[Listing on locating words and elements]
---

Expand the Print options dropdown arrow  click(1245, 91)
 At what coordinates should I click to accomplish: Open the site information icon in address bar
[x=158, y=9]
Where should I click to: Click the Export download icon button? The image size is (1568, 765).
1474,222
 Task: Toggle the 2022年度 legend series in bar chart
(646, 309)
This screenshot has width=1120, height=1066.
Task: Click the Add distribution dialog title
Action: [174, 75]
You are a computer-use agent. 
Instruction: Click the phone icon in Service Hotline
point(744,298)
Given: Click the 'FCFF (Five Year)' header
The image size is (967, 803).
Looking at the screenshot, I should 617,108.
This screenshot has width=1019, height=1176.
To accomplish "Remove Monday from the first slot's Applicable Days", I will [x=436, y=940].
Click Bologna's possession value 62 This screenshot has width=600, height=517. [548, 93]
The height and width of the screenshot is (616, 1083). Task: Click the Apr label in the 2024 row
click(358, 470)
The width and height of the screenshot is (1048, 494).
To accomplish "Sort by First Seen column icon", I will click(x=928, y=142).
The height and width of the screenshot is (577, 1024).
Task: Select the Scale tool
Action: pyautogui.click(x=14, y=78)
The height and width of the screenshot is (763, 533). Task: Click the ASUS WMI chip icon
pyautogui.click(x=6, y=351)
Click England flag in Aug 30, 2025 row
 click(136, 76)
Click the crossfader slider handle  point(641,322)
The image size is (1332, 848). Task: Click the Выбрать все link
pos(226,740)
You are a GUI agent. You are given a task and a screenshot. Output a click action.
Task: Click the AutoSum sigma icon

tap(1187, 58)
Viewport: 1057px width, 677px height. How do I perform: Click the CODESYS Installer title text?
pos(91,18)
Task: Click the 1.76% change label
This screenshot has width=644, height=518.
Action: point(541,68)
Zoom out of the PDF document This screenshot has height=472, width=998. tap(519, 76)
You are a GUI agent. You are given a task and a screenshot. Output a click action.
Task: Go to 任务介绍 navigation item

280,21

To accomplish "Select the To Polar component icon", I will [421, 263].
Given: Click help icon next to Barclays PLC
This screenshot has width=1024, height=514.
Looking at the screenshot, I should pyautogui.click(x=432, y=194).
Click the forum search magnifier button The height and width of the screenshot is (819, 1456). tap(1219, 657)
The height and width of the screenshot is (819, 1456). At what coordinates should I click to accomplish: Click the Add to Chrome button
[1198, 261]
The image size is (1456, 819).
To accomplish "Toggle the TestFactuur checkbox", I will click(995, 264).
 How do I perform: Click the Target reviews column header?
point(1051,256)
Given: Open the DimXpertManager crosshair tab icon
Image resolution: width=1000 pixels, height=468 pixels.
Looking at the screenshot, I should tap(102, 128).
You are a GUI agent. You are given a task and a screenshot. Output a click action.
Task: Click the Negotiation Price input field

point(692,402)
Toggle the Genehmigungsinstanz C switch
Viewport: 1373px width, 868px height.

---

**EXERCISE**.
Copy out, unchanged, the stretch of the listing from the line containing "How do I perform: Click the Target" through the end of the listing.

**SOLUTION TO THIS EXERCISE**.
 How do I perform: Click the Target reviews column header?
point(1051,256)
Given: Open the DimXpertManager crosshair tab icon
Image resolution: width=1000 pixels, height=468 pixels.
Looking at the screenshot, I should tap(102, 128).
You are a GUI agent. You are given a task and a screenshot. Output a click action.
Task: Click the Negotiation Price input field

point(692,402)
Toggle the Genehmigungsinstanz C switch
Viewport: 1373px width, 868px height.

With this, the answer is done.